At the beginning of this past spring, as my wife and I got ready to welcome our first child, I began letting patients know that I would be taking time off for paternity leave. As much as I believed in my decision to take this time off, I had concerns about being away from my patients for an extended period. Though, it turns out, I believed in my patients more than myself.
I had no doubt that, as difficult as our time off could be, the people I see every week would be okay. It wasn't their strength in my absence that I was preoccupied with, it was mine. Would patients return once I was back? Was our bond strong enough? Perhaps my absence would lead to them realizing that they were fine without the work we were doing. Or maybe my time off was breaking some unwritten rule that would push them away. Like a restaurant that's closed, when we peer through its window, we don't stand around waiting for it to open. We walk down the street looking for another place to eat. What I was met with instead blew me away.
Many patients were, in fact, concerned about what it would be like to go over a month without seeing me. What were they going to do without this rudder that they had learned to depend on? Some showed tears, some showed anger, and some joked, "Josh, you really haven't considered me and what I want in any of this have you?" But the one resounding reaction was one I never even considered; genuine happiness and caring for me, and my wife, that we were about to have our first child. Session after session, each patient let me know that, though a break in our work would be difficult, they understood and believed in the time I was taking. This understanding and expression of our connection moved me deeply.
It wasn't my patients strength in my absence that I was preoccupied with, it was mine.
I believe we are born biologically needing to connect. That connection is the source, the life's blood of all that is meaningful in our lives. One of the ways in which we can run into trouble is when we begin to worship autonomy and we try to downplay or even feel ashamed about those relationships that we need. I was overwhelmed by how many patients let me know, completely without shame, how much our relationship is an essential part of their living. To all of them, I say thank you for the great gift that they gave to me.
Through their openness and ultimately their vulnerability, each time a patient expressed the importance of our relationship, I became aware of the same. I saw that I need them just as much as they need me, and I am indebted for this awareness. We worry too much about being needy. I am grateful for the relationships that I need. To not need them would be to live a cutoff, safe, unrealized, unfulfilled life.
I believe we are born biologically needing to connect.
"You're the mountain lion?" mocked Jesse. "No way."
"Yes way," I said back.
"I sent that video before I even met you."
"Doesn't matter. I am. We're not here to bring anyone back. We're here because being alone in the type of pain you are in is excruciating.
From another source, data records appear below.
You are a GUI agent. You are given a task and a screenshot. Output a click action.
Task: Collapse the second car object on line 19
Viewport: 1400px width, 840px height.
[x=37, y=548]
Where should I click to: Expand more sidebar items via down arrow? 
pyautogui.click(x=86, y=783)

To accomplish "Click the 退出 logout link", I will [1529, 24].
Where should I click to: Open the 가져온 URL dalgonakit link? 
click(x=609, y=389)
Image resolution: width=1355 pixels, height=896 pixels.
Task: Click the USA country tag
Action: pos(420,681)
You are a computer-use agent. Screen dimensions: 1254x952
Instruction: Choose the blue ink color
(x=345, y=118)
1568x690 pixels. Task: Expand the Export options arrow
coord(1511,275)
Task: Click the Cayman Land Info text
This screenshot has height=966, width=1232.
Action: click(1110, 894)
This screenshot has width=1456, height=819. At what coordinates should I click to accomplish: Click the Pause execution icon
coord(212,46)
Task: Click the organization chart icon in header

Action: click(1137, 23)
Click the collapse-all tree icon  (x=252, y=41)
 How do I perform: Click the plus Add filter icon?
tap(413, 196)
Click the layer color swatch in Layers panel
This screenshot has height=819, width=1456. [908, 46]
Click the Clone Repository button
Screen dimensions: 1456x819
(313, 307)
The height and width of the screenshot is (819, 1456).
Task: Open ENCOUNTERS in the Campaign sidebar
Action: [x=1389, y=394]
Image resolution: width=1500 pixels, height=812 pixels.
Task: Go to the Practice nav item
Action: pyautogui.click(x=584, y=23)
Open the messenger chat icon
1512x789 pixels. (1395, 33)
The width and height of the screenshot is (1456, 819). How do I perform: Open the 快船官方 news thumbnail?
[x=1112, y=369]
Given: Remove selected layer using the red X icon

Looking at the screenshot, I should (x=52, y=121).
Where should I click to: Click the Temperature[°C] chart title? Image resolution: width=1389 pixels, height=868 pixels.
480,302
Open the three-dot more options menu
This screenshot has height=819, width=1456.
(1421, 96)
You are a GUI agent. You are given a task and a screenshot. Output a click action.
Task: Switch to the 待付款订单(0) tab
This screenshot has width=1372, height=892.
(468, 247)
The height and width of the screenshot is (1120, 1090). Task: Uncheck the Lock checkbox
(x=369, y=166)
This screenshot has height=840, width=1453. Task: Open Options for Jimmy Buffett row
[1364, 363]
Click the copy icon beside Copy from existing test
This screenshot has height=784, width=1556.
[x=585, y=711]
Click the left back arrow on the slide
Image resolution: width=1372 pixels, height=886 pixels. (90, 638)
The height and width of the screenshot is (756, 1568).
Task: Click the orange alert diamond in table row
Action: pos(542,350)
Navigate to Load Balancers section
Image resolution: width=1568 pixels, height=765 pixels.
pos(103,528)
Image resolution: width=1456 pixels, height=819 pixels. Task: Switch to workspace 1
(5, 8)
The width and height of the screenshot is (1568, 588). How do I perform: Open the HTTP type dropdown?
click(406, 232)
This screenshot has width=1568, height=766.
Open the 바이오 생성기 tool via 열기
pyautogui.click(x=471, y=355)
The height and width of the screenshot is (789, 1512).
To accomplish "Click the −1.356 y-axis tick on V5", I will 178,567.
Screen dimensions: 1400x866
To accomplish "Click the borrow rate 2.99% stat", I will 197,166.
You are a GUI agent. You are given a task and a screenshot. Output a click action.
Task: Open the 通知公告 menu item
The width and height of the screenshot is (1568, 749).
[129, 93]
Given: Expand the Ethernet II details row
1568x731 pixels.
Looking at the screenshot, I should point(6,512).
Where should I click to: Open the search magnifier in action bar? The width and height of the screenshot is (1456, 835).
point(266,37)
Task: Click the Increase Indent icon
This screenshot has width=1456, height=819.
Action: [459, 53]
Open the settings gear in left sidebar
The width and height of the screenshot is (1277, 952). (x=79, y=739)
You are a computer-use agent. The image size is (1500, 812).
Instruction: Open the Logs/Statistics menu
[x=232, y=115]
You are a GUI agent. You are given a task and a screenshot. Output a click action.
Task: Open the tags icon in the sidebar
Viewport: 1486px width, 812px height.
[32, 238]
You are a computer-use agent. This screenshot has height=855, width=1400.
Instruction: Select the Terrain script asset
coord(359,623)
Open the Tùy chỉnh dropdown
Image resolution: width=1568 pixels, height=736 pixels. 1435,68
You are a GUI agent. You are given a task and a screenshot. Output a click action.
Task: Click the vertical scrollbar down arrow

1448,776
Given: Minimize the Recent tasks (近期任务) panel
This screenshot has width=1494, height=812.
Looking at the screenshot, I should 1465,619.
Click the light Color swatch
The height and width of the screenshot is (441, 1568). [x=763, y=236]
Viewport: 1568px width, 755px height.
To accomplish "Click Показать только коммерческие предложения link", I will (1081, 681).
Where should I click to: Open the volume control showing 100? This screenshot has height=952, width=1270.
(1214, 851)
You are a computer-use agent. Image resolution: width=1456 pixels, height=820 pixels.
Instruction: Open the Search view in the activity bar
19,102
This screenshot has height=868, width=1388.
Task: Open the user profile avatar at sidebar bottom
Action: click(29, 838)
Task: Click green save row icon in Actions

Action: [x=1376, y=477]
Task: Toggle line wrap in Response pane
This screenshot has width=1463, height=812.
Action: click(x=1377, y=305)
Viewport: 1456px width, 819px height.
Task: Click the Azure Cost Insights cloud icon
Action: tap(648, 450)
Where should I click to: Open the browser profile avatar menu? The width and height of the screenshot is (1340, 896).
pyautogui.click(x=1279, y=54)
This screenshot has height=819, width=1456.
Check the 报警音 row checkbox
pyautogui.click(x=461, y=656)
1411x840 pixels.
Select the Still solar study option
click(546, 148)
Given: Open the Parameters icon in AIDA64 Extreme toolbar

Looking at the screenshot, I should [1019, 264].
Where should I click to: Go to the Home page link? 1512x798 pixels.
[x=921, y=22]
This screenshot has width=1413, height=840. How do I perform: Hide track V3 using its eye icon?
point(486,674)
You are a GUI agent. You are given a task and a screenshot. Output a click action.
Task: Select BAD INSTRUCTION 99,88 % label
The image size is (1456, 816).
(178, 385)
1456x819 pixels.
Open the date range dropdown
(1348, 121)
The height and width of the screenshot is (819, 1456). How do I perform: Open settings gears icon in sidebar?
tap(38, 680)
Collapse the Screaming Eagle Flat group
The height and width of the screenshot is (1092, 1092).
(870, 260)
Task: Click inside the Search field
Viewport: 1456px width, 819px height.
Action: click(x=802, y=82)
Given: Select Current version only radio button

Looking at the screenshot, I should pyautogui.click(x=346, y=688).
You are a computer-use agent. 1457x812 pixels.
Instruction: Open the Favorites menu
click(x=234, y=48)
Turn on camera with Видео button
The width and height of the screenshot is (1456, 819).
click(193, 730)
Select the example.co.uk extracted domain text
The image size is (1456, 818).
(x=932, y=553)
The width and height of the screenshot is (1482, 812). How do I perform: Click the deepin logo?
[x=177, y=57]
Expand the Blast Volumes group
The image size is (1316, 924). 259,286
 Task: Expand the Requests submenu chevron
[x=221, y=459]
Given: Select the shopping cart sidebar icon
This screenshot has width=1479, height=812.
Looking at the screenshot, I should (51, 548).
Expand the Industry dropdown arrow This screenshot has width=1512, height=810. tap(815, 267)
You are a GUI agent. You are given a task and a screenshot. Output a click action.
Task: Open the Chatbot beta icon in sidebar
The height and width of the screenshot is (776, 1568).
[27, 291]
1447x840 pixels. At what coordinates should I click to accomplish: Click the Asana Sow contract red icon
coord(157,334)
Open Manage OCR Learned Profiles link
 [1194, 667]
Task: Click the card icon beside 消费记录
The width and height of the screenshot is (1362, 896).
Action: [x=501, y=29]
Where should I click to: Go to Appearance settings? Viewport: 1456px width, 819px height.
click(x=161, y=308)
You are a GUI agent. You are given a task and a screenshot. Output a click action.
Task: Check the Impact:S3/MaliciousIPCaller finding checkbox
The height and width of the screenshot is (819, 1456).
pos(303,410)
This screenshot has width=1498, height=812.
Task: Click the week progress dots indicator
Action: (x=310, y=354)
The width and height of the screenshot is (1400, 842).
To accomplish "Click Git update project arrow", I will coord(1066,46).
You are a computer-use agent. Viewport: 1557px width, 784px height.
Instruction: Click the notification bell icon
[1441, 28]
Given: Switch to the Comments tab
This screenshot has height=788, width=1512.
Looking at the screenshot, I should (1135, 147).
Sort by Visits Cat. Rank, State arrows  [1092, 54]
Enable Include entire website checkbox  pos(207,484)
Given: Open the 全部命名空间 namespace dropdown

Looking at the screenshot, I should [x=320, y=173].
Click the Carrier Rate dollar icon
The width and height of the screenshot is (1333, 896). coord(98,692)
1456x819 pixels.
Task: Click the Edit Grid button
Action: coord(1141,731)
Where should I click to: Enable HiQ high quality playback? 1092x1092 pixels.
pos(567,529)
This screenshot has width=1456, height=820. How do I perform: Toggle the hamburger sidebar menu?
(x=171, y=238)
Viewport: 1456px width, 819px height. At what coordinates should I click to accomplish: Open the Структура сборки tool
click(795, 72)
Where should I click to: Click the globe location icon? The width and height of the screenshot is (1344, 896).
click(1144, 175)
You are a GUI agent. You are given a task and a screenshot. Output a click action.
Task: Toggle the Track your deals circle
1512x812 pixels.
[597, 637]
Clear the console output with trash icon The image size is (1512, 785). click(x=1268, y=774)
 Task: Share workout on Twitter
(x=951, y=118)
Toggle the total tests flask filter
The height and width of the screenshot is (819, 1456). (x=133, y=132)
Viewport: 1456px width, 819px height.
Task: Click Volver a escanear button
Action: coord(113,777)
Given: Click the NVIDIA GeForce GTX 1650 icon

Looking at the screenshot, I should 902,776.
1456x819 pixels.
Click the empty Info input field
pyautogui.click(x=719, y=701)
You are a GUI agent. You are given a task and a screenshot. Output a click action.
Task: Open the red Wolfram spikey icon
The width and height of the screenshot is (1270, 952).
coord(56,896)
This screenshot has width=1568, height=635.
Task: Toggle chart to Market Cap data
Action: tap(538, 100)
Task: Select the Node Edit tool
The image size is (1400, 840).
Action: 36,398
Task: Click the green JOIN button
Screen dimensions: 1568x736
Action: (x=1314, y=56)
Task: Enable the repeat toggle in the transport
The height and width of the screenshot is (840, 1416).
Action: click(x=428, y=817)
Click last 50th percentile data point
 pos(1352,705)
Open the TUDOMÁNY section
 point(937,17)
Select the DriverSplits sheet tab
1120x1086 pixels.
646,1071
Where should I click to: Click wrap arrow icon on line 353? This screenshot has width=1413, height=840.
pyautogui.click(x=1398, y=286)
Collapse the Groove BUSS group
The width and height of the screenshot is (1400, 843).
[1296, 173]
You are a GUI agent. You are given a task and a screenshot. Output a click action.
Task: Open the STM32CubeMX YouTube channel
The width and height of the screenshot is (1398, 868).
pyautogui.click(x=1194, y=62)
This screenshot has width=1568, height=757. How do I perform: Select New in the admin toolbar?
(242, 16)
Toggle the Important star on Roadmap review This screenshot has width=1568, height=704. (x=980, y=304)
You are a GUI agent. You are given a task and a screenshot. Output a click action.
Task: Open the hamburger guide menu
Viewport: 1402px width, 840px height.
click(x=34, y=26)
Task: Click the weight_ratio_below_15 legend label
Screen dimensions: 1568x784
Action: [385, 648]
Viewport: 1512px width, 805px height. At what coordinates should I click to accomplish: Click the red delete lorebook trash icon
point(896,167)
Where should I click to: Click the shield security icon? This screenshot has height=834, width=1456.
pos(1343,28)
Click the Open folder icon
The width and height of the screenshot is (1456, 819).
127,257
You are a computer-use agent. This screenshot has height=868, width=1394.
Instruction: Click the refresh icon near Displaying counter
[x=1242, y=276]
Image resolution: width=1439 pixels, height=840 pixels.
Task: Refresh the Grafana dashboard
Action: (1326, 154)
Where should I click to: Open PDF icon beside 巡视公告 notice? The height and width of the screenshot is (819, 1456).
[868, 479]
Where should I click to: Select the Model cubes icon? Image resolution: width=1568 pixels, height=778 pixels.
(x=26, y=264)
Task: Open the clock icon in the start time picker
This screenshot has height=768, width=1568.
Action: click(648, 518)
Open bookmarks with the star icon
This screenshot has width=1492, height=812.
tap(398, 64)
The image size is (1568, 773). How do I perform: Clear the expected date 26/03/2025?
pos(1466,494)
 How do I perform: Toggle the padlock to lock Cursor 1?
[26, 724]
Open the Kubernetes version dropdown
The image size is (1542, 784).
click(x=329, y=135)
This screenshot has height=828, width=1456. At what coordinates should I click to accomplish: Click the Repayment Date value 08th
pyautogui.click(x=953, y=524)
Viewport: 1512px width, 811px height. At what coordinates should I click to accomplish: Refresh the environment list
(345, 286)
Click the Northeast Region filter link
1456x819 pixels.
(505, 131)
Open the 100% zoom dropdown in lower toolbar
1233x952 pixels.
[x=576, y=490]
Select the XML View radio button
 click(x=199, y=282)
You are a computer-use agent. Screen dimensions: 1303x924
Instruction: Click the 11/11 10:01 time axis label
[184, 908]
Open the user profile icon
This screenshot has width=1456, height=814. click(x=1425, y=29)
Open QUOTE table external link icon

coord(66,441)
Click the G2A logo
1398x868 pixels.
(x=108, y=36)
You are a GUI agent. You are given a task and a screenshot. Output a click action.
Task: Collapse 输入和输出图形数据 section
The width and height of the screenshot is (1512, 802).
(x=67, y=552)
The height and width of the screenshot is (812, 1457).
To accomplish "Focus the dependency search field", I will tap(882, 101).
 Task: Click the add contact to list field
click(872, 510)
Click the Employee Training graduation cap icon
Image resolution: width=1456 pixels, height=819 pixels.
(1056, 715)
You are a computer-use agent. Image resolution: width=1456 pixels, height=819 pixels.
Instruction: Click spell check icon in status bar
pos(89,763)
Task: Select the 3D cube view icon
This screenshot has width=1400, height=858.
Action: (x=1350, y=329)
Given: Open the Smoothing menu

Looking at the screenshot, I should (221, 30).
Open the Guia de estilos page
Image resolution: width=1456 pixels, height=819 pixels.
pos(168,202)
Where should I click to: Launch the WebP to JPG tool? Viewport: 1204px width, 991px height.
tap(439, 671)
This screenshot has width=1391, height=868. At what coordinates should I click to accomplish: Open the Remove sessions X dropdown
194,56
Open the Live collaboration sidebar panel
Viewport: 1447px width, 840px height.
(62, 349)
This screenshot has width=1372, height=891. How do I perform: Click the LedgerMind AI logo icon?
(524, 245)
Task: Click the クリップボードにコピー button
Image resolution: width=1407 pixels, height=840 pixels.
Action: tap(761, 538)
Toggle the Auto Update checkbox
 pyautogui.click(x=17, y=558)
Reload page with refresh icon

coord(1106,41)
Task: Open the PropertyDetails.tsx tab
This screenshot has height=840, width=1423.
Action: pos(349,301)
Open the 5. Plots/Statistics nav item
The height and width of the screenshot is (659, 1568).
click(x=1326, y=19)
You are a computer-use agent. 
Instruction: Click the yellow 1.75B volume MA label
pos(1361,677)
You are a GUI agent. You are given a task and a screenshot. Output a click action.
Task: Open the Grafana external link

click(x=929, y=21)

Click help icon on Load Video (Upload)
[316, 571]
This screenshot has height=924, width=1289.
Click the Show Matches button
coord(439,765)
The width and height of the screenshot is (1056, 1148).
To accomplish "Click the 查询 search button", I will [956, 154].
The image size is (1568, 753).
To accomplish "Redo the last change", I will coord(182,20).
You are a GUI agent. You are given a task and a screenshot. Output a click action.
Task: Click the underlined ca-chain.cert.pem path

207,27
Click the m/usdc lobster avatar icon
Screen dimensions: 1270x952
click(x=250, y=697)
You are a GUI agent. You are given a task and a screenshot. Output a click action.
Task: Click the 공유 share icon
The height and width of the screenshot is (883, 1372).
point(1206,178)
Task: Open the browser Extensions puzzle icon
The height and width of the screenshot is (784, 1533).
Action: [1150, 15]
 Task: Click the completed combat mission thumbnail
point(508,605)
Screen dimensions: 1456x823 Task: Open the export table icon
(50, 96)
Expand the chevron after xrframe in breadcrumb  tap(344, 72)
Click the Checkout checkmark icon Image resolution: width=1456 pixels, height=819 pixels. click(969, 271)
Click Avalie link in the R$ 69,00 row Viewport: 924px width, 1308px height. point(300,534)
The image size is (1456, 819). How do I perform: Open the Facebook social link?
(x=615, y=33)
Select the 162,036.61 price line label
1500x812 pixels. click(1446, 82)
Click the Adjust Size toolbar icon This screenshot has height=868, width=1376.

But feeling understood, connected to something in that pain is an entirely different universe. It can be curative actually. The problem is that the cure is in the connection between you and me, and connection is something that has caused you more pain, not less lately. Connection has become painful, scary, violent... a mountain lion. It's an awful thing when we become allergic to the medicine, and right now you're allergic. To me, to everyone.
"So everyone's the mountain lion. Not just you."
"Yup. Dig that video."
To Jesse's credit, a cogent argument was grounds for consideration, and so after that session through nerves, anxiety, doubt and sadness, he and I fought every week to find connection through understanding and understanding through connection.
Years later Jesse has now found medicine in connection instead of a looming predator. As a result, it is his kind words, expressing the father he believed I would be, that I think of as I try to finish this piece before my son wakes up in the other room. Thank you to all those who expressed that similar sentiment as Jesse. You have made my time off all the more meaningful.
The stuff we seek is out there. For many, it is sitting right across from us. Are we courageous enough, to be vulnerable enough, to get it?